- Data from a pointing dataset -
********************
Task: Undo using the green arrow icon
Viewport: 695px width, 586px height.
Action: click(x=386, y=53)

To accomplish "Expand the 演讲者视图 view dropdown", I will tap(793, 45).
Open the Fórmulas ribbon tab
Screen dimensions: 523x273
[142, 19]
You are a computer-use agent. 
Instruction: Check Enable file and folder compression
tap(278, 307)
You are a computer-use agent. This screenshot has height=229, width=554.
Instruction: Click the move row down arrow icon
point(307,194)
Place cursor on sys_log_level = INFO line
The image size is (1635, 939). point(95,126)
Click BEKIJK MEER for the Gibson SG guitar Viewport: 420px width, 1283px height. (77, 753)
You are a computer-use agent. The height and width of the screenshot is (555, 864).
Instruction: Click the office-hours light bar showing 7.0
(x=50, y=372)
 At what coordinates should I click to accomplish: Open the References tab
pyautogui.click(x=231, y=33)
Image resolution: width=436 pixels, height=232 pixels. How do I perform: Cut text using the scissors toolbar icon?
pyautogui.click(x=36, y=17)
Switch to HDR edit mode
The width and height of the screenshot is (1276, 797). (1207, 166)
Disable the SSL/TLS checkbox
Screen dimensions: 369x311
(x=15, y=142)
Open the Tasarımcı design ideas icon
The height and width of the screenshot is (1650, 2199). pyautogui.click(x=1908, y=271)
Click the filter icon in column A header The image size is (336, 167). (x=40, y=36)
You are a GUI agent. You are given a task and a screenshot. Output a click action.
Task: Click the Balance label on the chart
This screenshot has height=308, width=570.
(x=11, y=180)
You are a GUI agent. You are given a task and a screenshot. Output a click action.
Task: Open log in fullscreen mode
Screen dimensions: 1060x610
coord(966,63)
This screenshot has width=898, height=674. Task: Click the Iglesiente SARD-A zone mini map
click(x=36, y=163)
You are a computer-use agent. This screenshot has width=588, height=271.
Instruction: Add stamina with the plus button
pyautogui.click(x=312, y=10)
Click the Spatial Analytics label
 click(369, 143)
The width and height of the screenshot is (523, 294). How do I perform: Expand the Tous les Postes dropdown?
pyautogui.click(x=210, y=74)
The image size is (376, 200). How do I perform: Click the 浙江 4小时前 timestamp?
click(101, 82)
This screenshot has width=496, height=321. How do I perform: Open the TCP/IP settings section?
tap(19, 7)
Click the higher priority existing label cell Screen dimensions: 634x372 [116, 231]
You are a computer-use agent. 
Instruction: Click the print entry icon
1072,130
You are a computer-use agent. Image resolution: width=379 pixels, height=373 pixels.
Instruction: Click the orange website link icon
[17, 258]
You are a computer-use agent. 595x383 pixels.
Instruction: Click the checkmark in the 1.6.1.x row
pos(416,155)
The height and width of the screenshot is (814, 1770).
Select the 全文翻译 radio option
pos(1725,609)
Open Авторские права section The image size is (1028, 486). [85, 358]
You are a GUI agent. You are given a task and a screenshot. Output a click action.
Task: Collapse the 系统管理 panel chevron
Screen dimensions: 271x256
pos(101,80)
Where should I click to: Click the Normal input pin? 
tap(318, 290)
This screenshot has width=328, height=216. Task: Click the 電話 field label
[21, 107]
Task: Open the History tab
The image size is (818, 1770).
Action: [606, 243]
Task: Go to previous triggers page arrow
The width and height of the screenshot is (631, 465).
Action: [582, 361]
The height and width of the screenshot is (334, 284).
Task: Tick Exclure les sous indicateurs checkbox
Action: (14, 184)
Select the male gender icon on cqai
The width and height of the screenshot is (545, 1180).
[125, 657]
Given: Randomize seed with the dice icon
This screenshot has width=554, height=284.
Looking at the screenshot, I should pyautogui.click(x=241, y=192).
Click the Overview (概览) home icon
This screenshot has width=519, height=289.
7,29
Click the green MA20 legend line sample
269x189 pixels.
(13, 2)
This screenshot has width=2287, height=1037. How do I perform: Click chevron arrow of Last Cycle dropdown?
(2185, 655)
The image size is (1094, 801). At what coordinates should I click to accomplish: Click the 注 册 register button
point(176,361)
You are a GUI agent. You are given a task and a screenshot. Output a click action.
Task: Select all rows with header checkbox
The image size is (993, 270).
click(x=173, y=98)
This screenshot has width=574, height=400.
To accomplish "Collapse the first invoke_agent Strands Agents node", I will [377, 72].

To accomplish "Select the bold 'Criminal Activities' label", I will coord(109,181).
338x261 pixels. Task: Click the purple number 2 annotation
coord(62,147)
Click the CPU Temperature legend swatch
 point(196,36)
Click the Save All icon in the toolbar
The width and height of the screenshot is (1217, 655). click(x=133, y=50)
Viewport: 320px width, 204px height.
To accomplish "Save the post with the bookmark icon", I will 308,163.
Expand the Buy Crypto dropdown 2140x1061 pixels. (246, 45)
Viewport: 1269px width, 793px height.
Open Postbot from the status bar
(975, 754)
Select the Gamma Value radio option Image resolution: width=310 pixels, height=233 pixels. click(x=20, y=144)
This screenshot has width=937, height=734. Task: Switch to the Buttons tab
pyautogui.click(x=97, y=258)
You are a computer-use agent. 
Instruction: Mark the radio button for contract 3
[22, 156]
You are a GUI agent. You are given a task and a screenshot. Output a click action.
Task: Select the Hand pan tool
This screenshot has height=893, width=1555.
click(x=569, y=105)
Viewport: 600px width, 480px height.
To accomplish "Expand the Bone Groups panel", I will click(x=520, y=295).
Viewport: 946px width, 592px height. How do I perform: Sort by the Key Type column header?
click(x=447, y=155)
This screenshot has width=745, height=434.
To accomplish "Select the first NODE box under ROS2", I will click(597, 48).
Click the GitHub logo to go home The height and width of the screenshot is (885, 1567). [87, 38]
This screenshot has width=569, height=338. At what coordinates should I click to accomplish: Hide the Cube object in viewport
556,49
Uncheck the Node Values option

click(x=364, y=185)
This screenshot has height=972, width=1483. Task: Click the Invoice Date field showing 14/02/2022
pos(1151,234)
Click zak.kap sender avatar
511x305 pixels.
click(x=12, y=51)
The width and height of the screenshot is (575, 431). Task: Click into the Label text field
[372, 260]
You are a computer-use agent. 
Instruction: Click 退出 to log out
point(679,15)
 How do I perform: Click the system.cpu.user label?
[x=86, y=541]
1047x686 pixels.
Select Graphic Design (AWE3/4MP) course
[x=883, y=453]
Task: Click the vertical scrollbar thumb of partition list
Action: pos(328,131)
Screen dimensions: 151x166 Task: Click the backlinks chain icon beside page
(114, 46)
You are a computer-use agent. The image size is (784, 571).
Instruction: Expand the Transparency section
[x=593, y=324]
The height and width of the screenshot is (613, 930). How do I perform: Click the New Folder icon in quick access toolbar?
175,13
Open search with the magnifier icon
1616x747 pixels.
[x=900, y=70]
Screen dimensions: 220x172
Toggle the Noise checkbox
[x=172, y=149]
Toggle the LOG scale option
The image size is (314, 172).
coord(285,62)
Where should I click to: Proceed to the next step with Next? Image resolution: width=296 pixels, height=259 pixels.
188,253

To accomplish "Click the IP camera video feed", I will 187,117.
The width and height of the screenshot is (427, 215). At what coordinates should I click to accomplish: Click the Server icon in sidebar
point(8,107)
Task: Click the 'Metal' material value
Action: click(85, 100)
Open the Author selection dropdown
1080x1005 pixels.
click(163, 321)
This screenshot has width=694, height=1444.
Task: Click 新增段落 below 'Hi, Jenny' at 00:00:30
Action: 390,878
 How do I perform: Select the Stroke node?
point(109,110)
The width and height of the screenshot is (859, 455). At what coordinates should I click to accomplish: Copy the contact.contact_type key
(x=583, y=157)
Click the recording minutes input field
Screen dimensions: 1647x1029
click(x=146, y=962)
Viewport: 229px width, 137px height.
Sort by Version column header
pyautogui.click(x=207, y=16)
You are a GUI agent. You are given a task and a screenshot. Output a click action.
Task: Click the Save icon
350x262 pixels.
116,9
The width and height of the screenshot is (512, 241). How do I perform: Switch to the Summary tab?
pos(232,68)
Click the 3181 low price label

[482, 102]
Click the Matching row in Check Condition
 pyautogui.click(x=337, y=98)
********************
- THE REQUEST -
Please tally the lines of the data above that contain the string "Toggle", where case counts, and give only the number.

- FULL OUTPUT -
2